The New York Times reported in 2015 that the conflicts of White and her husband had resulted in her recusing herself “from more than four dozen enforcement investigations.”

Farrow’s article paints a portrait of a CBS Board that coddled Moonves, indicating that in 2017 Moonves had “earned nearly seventy million dollars, making him one of the highest-paid corporate executives in the world.” According to SEC filings we checked, Moonves has been with CBS since 1995. Farrow reports further on Moonves’ conduct:

“Four [of the women] described forcible touching or kissing during business meetings, in what they said appeared to be a practiced routine. Two told me that Moonves physically intimidated them or threatened to derail their careers. All said that he became cold or hostile after they rejected his advances, and that they believed their careers suffered as a result. ‘What happened to me was a sexual assault, and then I was fired for not participating,’ the actress and writer Illeana Douglas told me.”

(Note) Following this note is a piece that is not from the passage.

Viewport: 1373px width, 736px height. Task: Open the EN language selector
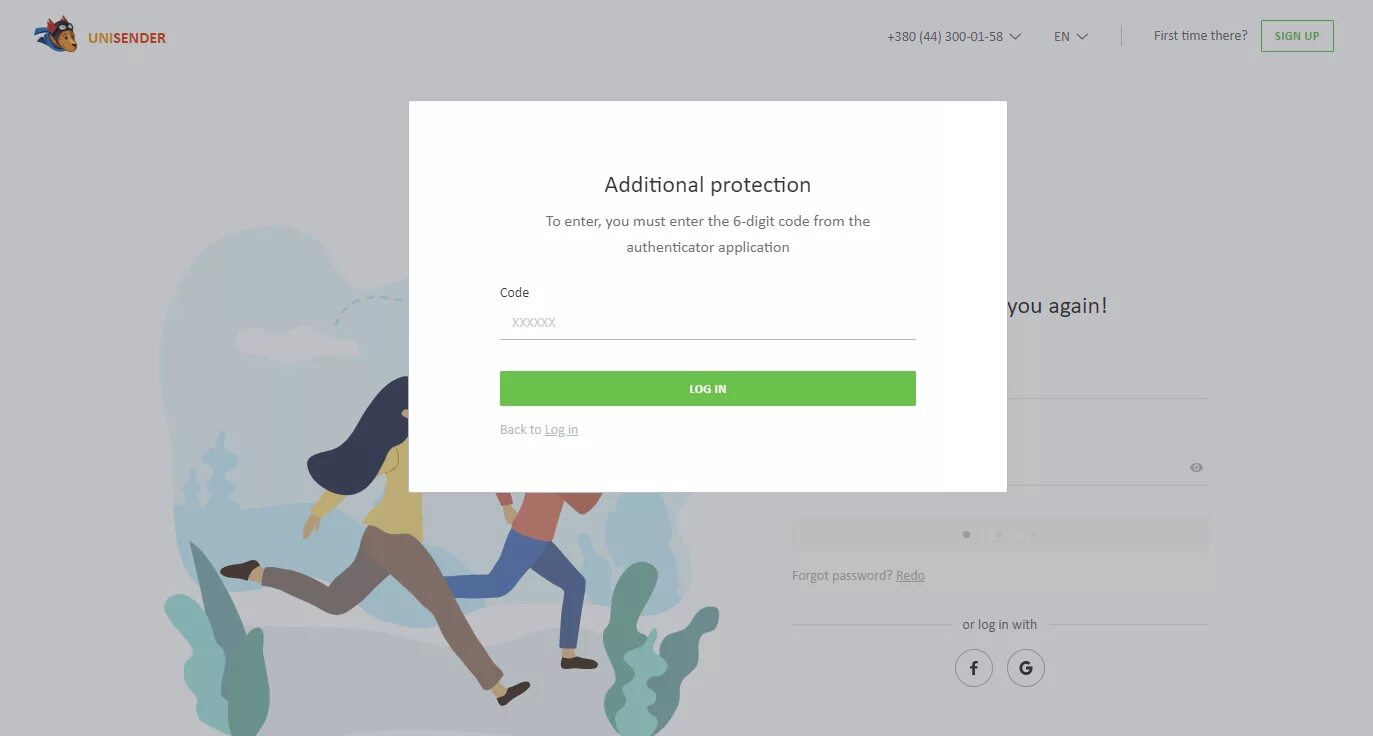coord(1071,36)
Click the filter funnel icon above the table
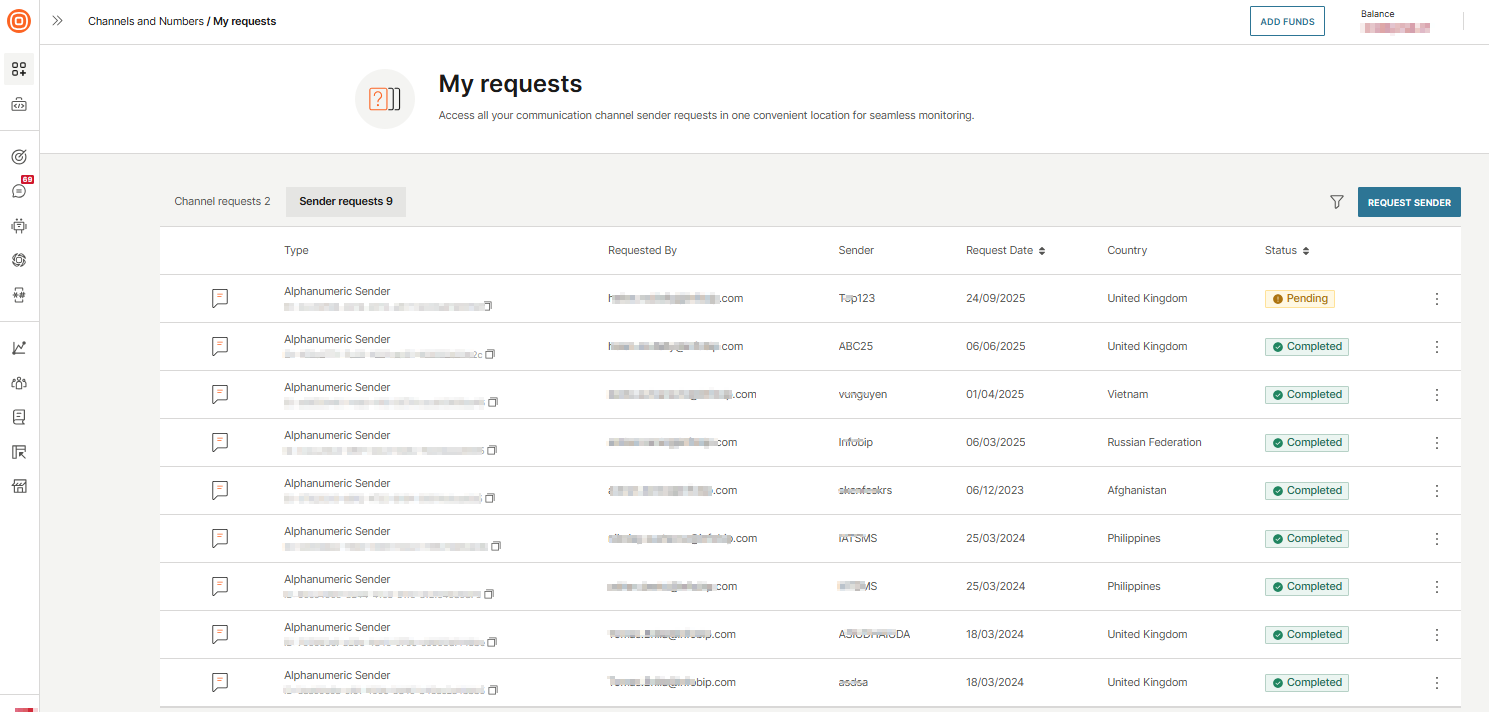 [1337, 201]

Farrow also details a wider pattern of abuse at the company, writing as follows:

“During Moonves’s tenure, men at CBS News who were accused of sexual misconduct were promoted, even as the company paid settlements to women with complaints. It isn’t clear whether Moonves himself knew of the allegations, but he has a reputation for being closely involved in management decisions across the network. Some of the allegations, such as those against the former anchor Charlie Rose, as reported by the Washington Post, have already become public. Other claims are being reported here for the first time. Nineteen current and former employees told me that Jeff Fager, the former chairman of CBS News and the current executive producer of ‘60 Minutes,’ allowed harassment in the division. ‘It’s top down, this culture of older men who have all this power and you are nothing,’ one veteran producer told me. ‘The company is shielding lots of bad behavior.’ ”

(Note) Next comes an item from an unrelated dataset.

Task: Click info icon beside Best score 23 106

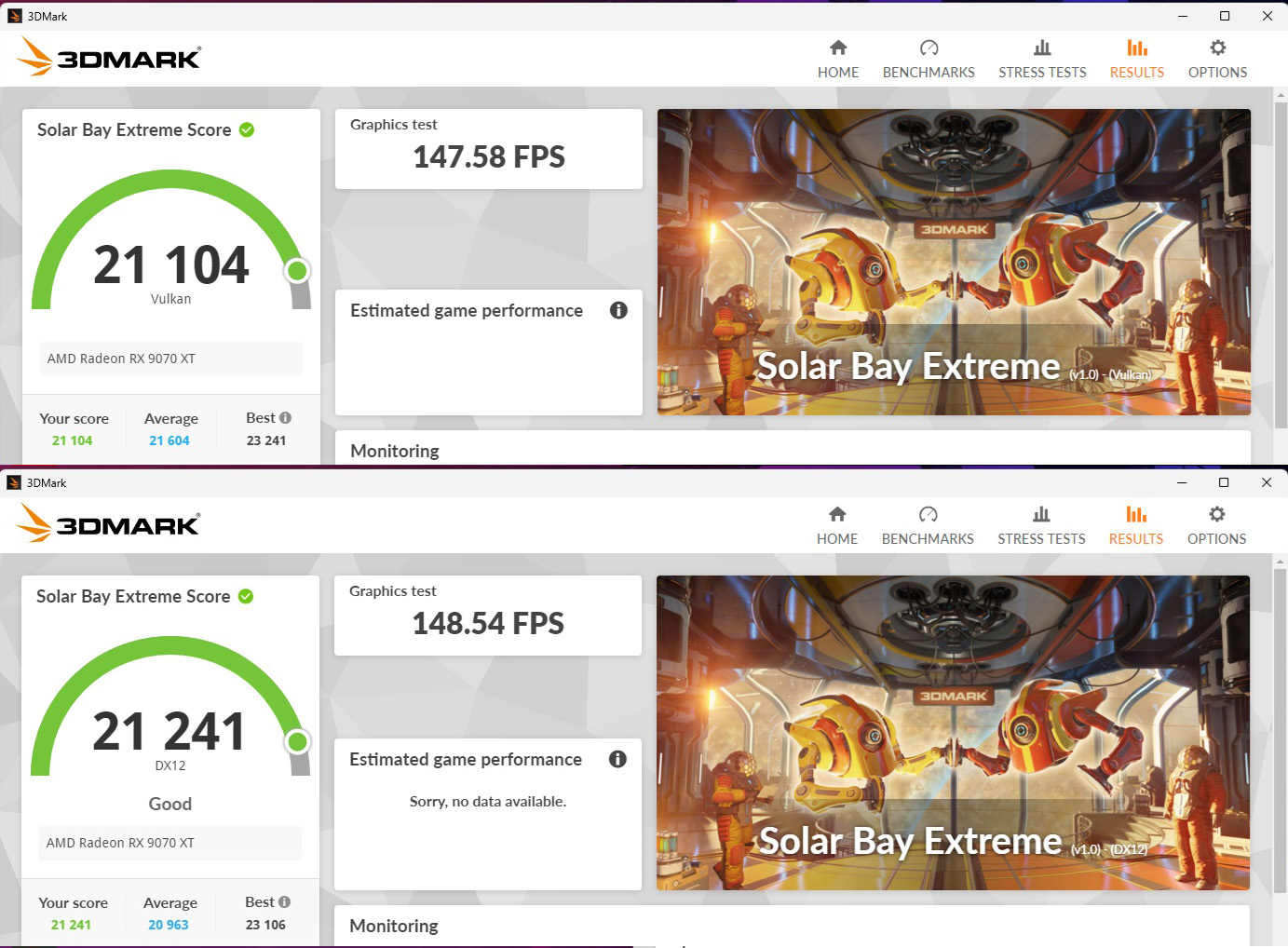Action: 284,902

Will Mary Jo White deliver a report the public can trust? What she has to watch out for this time around is a Pulitzer-bearing pit bull named Ronan Farrow who likely has a lot more ammunition to add to the fire if there’s a coverup.

As for the other law firm, Covington & Burling, that’s the law firm that covered up the crimes of big tobacco for four decades, according to a decision handed down by Federal Court Judge Gladys Kessler in 2006. Its law partner, Eric Holder, became U.S. Attorney General in the Obama administration and failed to prosecute any top executive at any major Wall Street firm for the conduct that led to the greatest financial crash since the Great Depression. Covington & Burling held his corner office open for him until he returned.